I regularly get in a scenario where I have a dataframe with a MultiIndex with 3 levels. I then reduce that dataframe to two levels (for instance, to get the mean or the size of a level) and make a subselection of those means, for instance.
I just can't get this to work. I have tried slicing, loc (but that gives an error), etc. but I cannot get this to work.

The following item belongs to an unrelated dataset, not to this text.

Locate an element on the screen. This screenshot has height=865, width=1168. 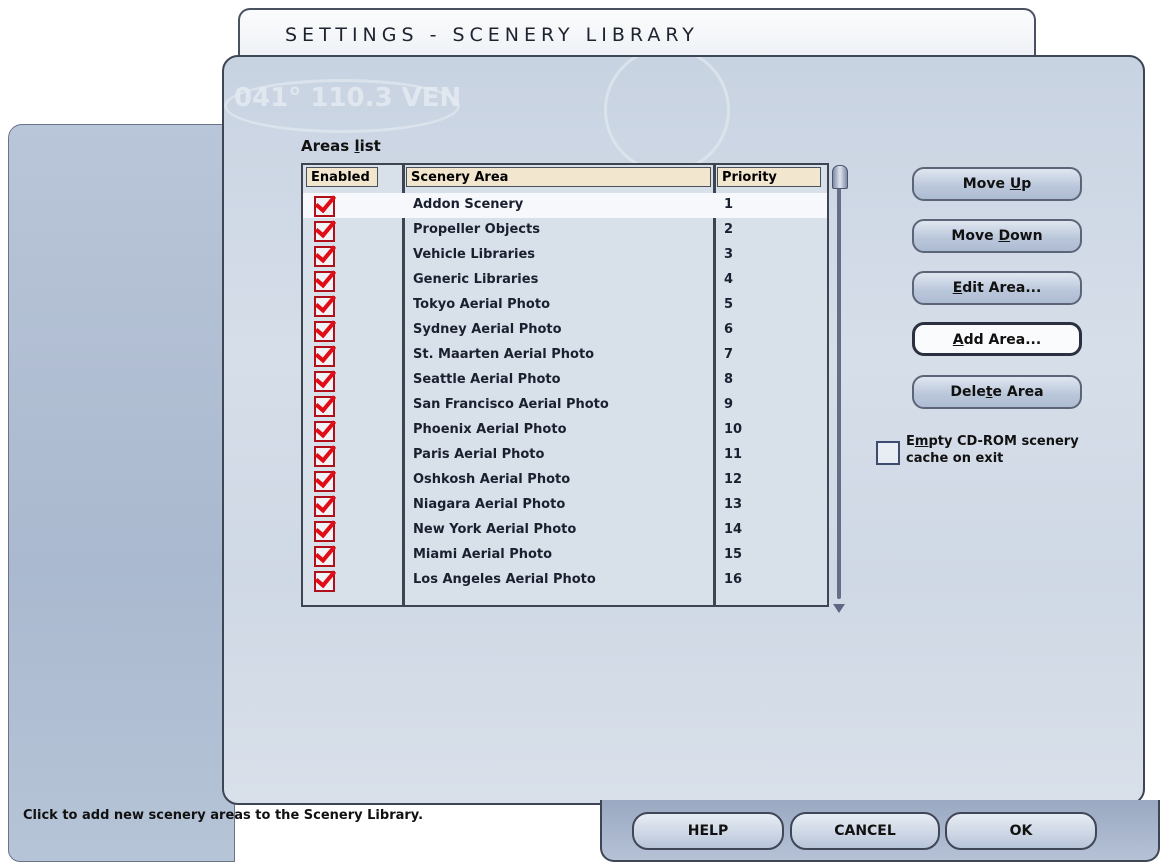
scenery-area-name: Oshkosh Aerial Photo is located at coordinates (492, 480).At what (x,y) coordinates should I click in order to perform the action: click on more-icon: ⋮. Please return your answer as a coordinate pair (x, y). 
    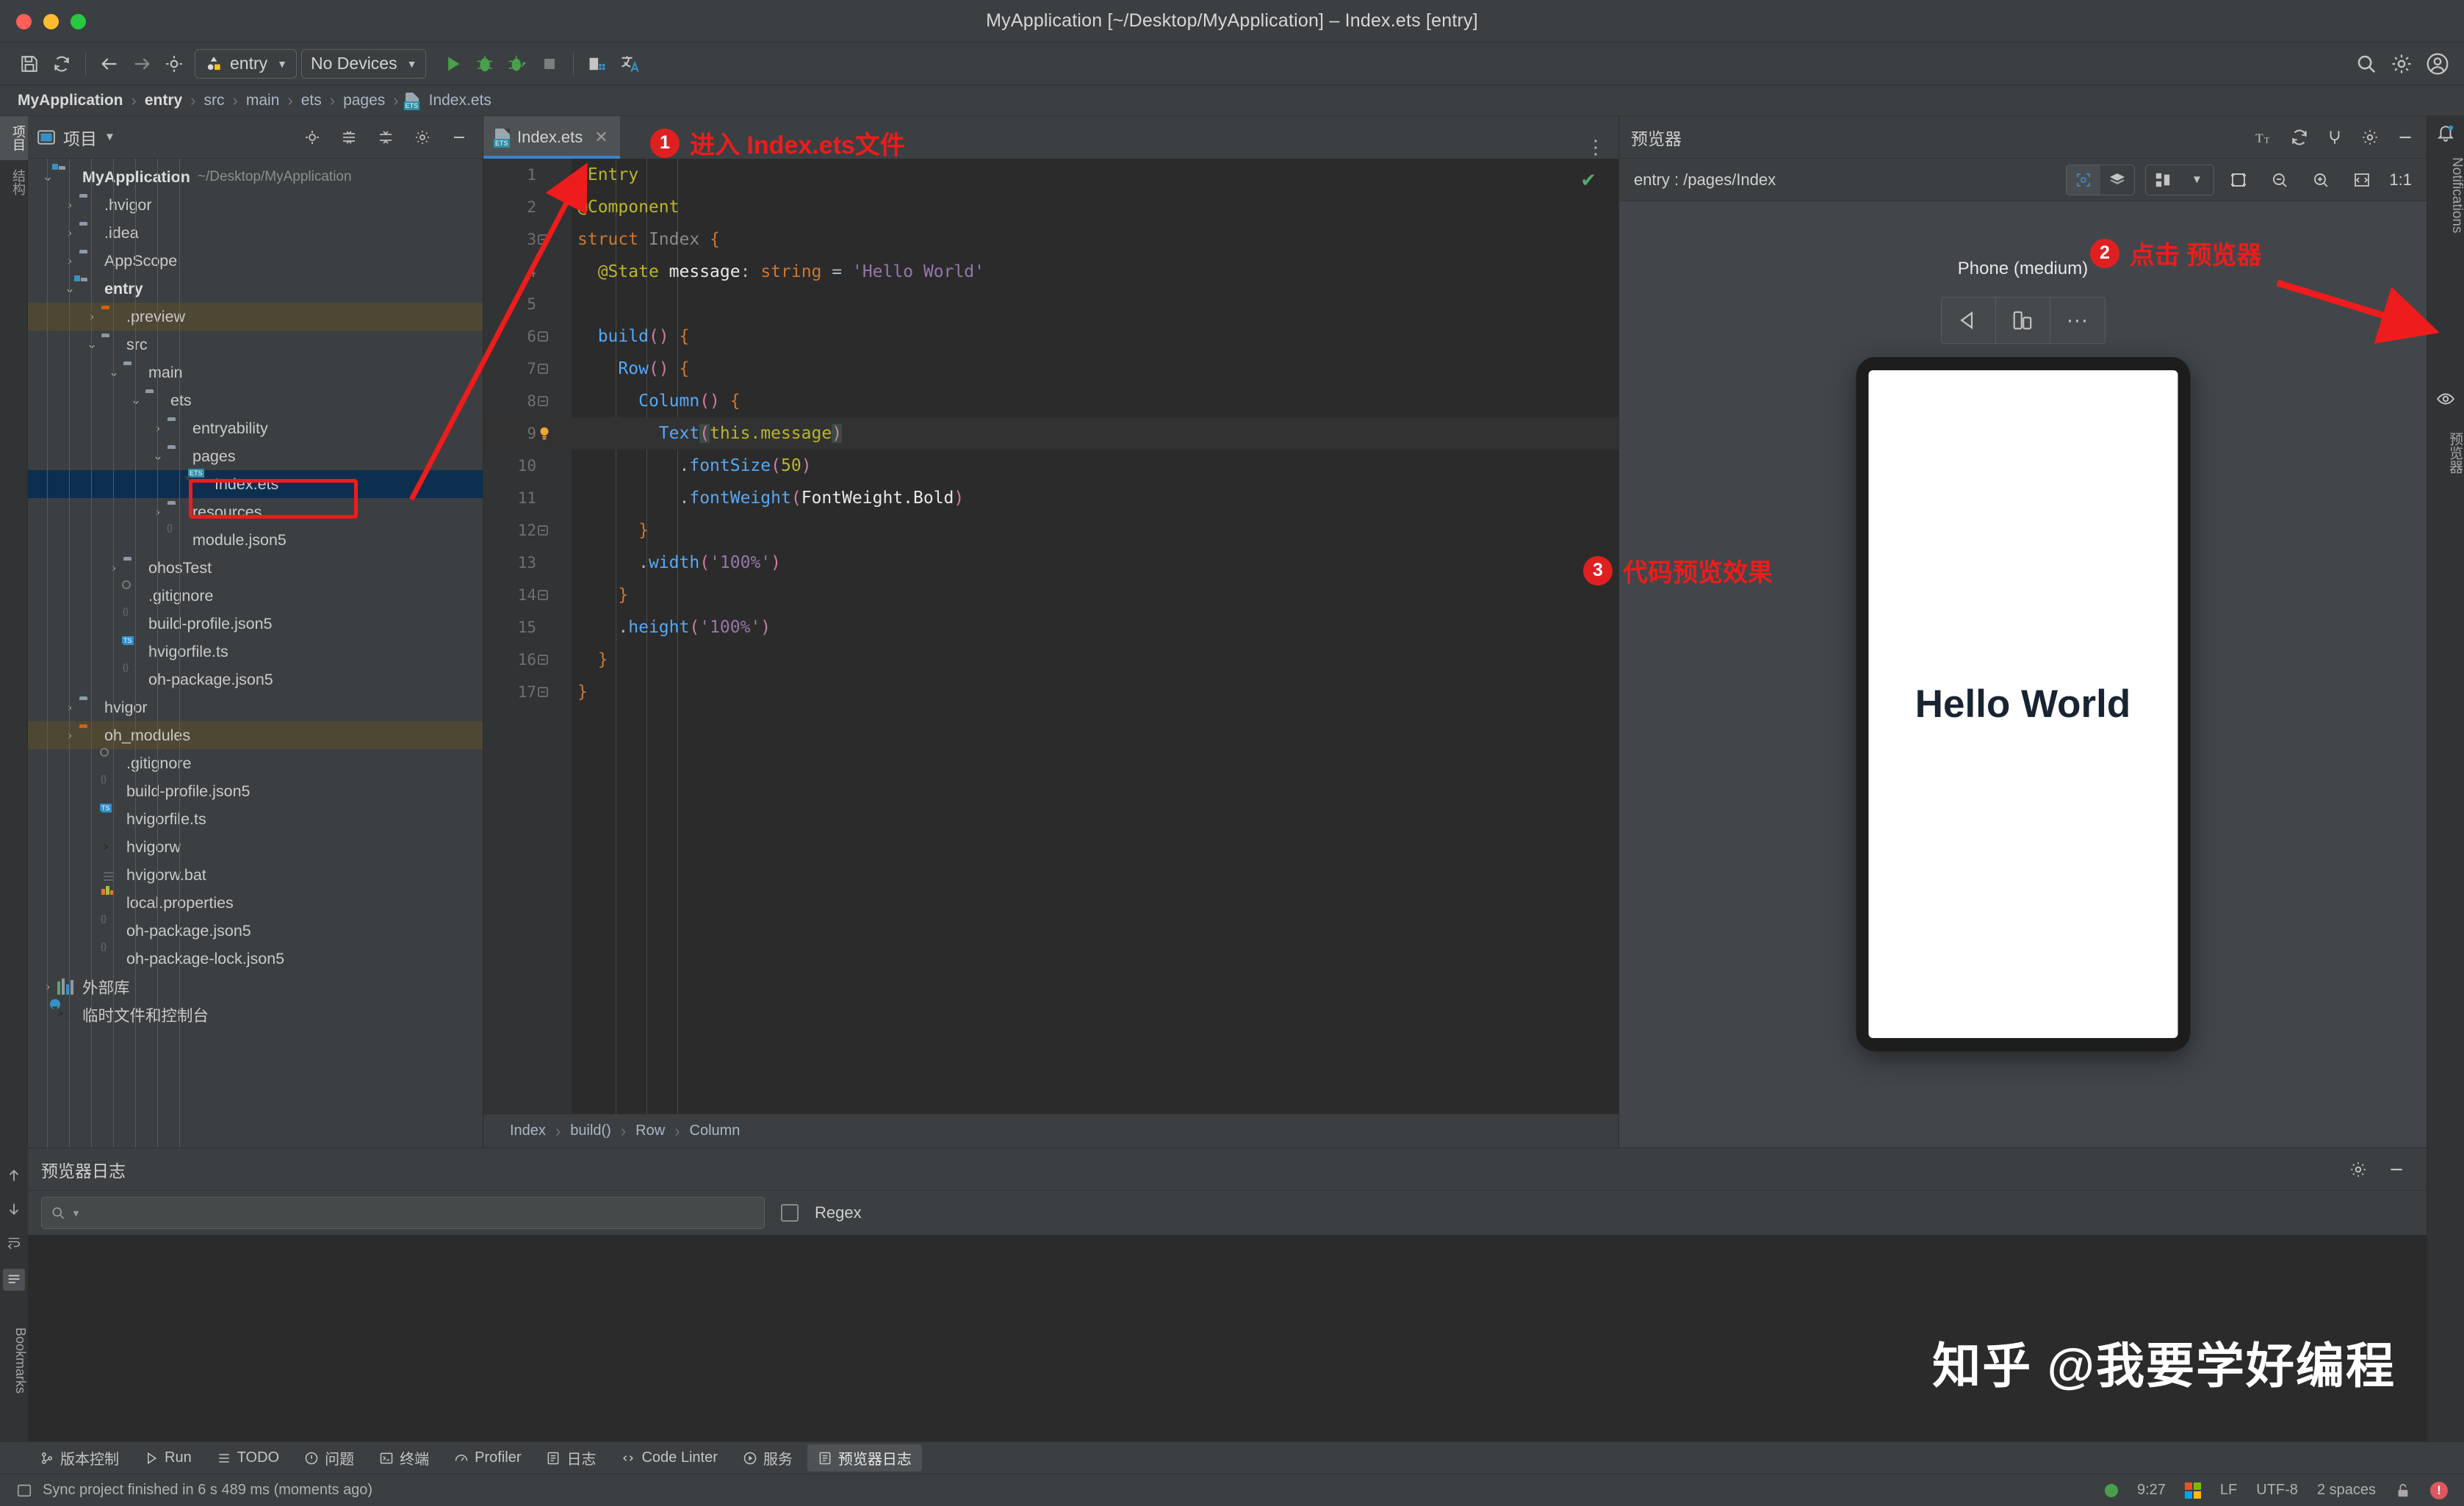
    Looking at the image, I should click on (1596, 147).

How do you do this? Example:
import pandas as pd
import numpy as np
df1 = pd.DataFrame.from_dict({'Alpha': 'a a b b c'.split(),
'Word': 'one one three two three'.split(),
'AnotherWord':'alpha alpa beta bèta gamma'.split(),
'Random1': list(np.random.randint(0,20,5)),
'Random2':list(np.random.randint(0,200,5)),
'Random3':list(np.random.randint(0,100,5))}
)
df1.set_index(['Alpha', 'Word', 'AnotherWord'], inplace=True)
>>> df1
Random1 Random2 Random3
Alpha Word AnotherWord
a one alpha 9 123 34
alpa 18 9 77
b three beta 10 110 33
two bèta 11 153 88
c three gamma 9 130 6
filtered = df1.groupby(['Alpha', 'Word']).size()
>>> filtered
Alpha Word
a one 2
b three 1
two 1
c three 1
dtype: int64
Now I want to filter on filtered == 1:
Result should be:
Random1 Random2 Random3
Alpha Word AnotherWord
b three beta 10 110 33
two bèta 11 153 88
c three gamma 9 130 6
In this case I have no performed any filtering, but I do want to add the data to the df1.